全身傷だらけになろうとも、目的を果たすためなら、構わないと言う覚悟のようなものを感じる。 しかし、それが私との結婚を避けるためだと考えると 愚かすぎる。 そこまで身を落とす必要など、どこにある 。シャーロットの極端な行動には閉口する。 もっと、まともな方法があるだろうに ・・。戦争でもあるまいに。
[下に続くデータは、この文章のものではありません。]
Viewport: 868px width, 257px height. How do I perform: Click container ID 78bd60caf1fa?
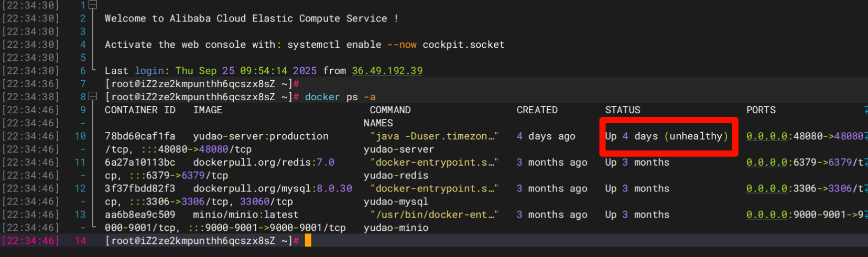140,136
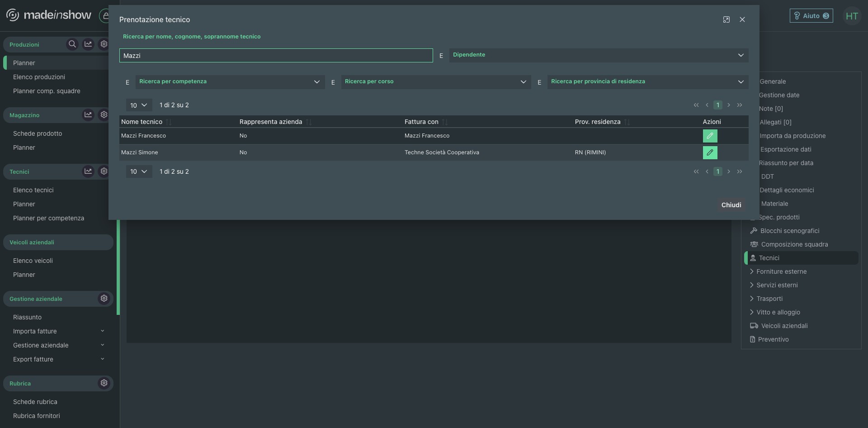Screen dimensions: 868x428
Task: Click the technician name search field
Action: point(276,56)

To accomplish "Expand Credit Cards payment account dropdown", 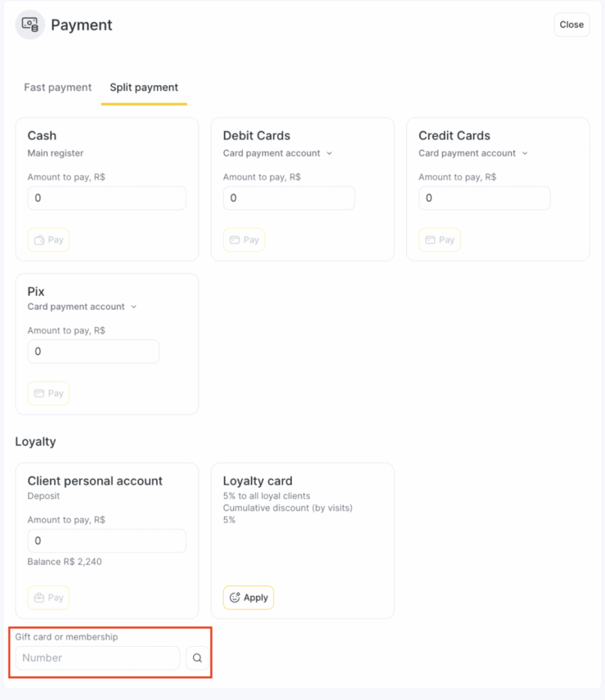I will coord(473,153).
到底伯爵令嬢が考える策とは思えない。 
まるで ・・フィリップ・スチュワート。
シャーロットの 祖父である その名が頭にかぶる。

 もしかして、次の策も考えてあるのか?
しかし、私との結婚が嫌だからと犯罪者になるだと。 どこまで世間を舐めているんだ。 どうせ現実の 恐ろしくさを知って、泣きついてくるくせに。
(あのクソ女)
アランはキリッと 唇を噛んだ 。
分かった。 そっちが その気なら、 もう 容赦しない 。この私を見くびったことを 後悔させてやる。

***

バン!
アランは腹立たしげに新聞に、 手を打ち付ける。 この記事を書いた記者に殺意を覚える。
何が美少女現るだ。部数を増やすためとはいえ 面白く書きすぎだ。写真や名前が 無いことが、せめても救いだな 。
これ以上、記事が出るのは何としても避けたいが、 へたに記者に圧力をかけると藪蛇になりかねない。
 それに こう言うゴシップ記事は、市井の者が喜ぶから、すぐには収拾しにくい。

 もっと、こう・・市井 の関心が移るようなスキャンダラスな出来事が 起きれば いいんだが・・。
 そう タイミング良く事件は起きない。
 どうにか ならないかと考えていたアランは 指をパチンと鳴らす。